Configuring Sourcegraph

Configuring a Sourcegraph Kubernetes cluster is done by applying manifest files and with simple kubectl commands. You can configure Sourcegraph as flexibly as you need to meet the requirements of your deployment environment. We provide simple instructions for common things like setting up TLS, enabling code intelligence, and exposing Sourcegraph to external traffic below.

Fork this repository

We strongly recommend you fork the deploy-sourcegraph repository to track your configuration changes in Git. This will make upgrades far easier and is a good practice not just for Sourcegraph, but for any Kubernetes application.

  • Create a release branch to track all of your customizations to Sourcegraph. > NOTE: When you upgrade Sourcegraph, you will merge upstream into this branch.
export SOURCEGRAPH_VERSION="v3.26.3"
git checkout $SOURCEGRAPH_VERSION -b release

If you followed the installation instructions, $SOURCEGRAPH_VERSION should point at the Git tag you’ve deployed to your running Kubernetes cluster.

Commit customizations to your release branch:

  • Commit manual modifications to Kubernetes YAML files. > WARNING: Modifications to files inside the base increases the odds of encountering git merge conflicts when upgrading. Consider using overlays instead.

  • Commit commands that should be run on every update (e.g. kubectl apply) to kubectl-apply-all.sh.

  • Commit commands that generally only need to be run once per cluster to (e.g. kubectl create secret, kubectl expose) to create-new-cluster.sh.

Upgrading with a forked repository

When you upgrade, merge the corresponding upstream release tag into your release branch (created from the Fork this repository step).

# to add the upstream remote.
git remote add upstream https://github.com/sourcegraph/deploy-sourcegraph
# to merge the upstream release tag into your release branch.

COLLECTED DATA -
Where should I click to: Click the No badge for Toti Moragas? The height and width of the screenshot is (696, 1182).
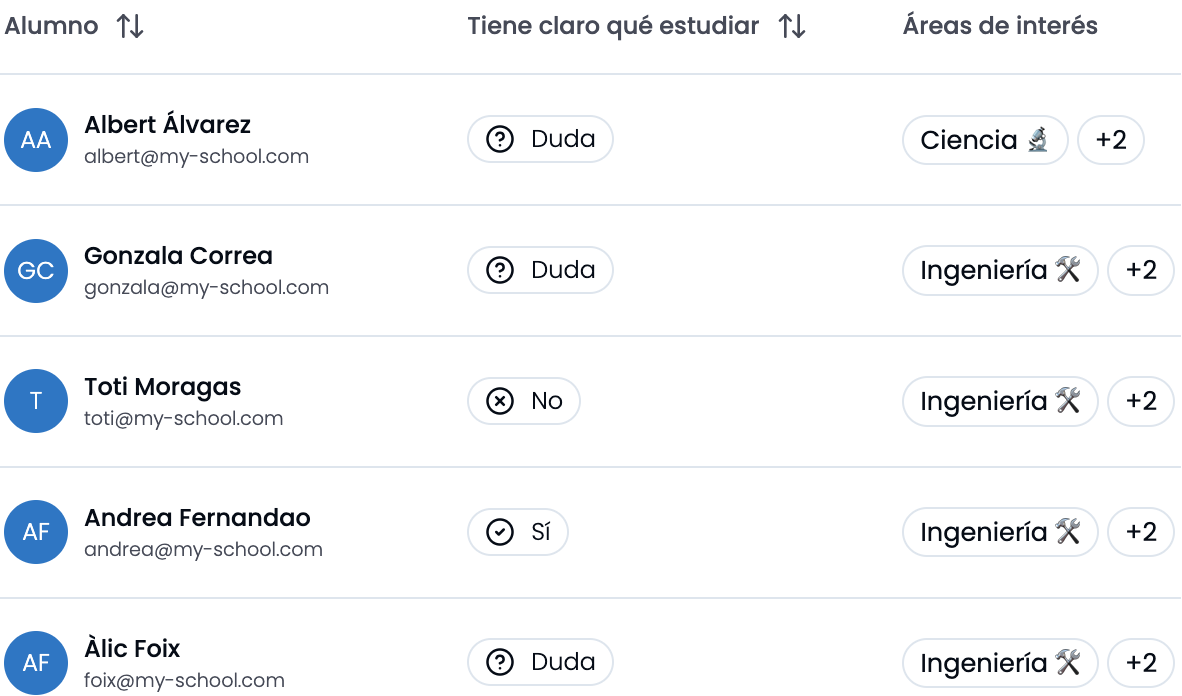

PROBLEM SET -
1 – Could you reproduce the Sourcegraph configuration text, beginning at the words "We strongly recommend" and stopping after "running Kubernetes cluster.", but switching every "release branch" to "customization branch"?
2 – Can you resume the Sourcegraph configuration text from the point where it stops?

REPLIES -
1 –
We strongly recommend you fork the deploy-sourcegraph repository to track your configuration changes in Git. This will make upgrades far easier and is a good practice not just for Sourcegraph, but for any Kubernetes application.

  • Create a customization branch to track all of your customizations to Sourcegraph. > NOTE: When you upgrade Sourcegraph, you will merge upstream into this branch.
export SOURCEGRAPH_VERSION="v3.26.3"
git checkout $SOURCEGRAPH_VERSION -b release

If you followed the installation instructions, $SOURCEGRAPH_VERSION should point at the Git tag you’ve deployed to your running Kubernetes cluster.

2 –
git checkout release && git merge v3.26.3

See also git strategies when using overlays

Dependencies

Configuration steps in this file depend on jq, yj and jy.

Install the kustomize tool if you choose to use overlays,.

Security - Configure network access

You need to make the main web server accessible over the network to external users.

There are a few approaches, but using an ingress controller is recommended.

For production environments, we recommend using the ingress-nginx ingress.

echo ./configure/ingress-nginx/install.sh >> create-new-cluster.sh
  • Once the ingress has acquired an external address, you should be able to access Sourcegraph using that.

  • You can check the external address by running the following command and looking for the LoadBalancer entry:

kubectl -n ingress-nginx get svc

If you are having trouble accessing Sourcegraph, ensure ingress-nginx IP is accessible above. Otherwise see Troubleshooting ingress-nginx. The namespace of the ingress-controller is ingress-nginx.

Configuration

ingress-nginx has extensive configuration documented at NGINX Configuration. We expect most administrators to modify ingress-nginx annotations in sourcegraph-frontend.Ingress.yaml. Some settings are modified globally (such as HSTS). In that case we expect administrators to modify the ingress-nginx configmap in configure/ingress-nginx/mandatory.yaml.

NGINX service

In cases where ingress controllers cannot be created, creating an explicit NGINX service is a viable alternative. See the files in the configure/nginx-svc folder for an example of how to do this via a NodePort service (any other type of Kubernetes service will also work):

Network rule

Add a network rule that allows ingress traffic to port 30080 (HTTP) on at least one node.

Google Cloud Platform Firewall rules.

  • Expose the necessary ports.
gcloud compute --project=$PROJECT firewall-rules create sourcegraph-frontend-http --direction=INGRESS --priority=1000 --network=default --action=ALLOW --rules=tcp:30080
spec:
  ports:
  - name: http
    port: 30080
+    nodePort: 30080
-  type: ClusterIP
+  type: NodePort
  • Directly applying this change to the service will fail. Instead, you must delete the old service and then create the new one (this will result in a few seconds of downtime):
kubectl delete svc sourcegraph-frontend
kubectl apply -f base/frontend/sourcegraph-frontend.Service.yaml
  • Find a node name.
kubectl get pods -l app=sourcegraph-frontend -o=custom-columns=NODE:.spec.nodeName
  • Get the EXTERNAL-IP address (will be ephemeral unless you make it static).
kubectl get node $NODE -o wide

AWS Security Group rules.

Sourcegraph should now be accessible at $EXTERNAL_ADDR:30080, where $EXTERNAL_ADDR is the address of any node in the cluster.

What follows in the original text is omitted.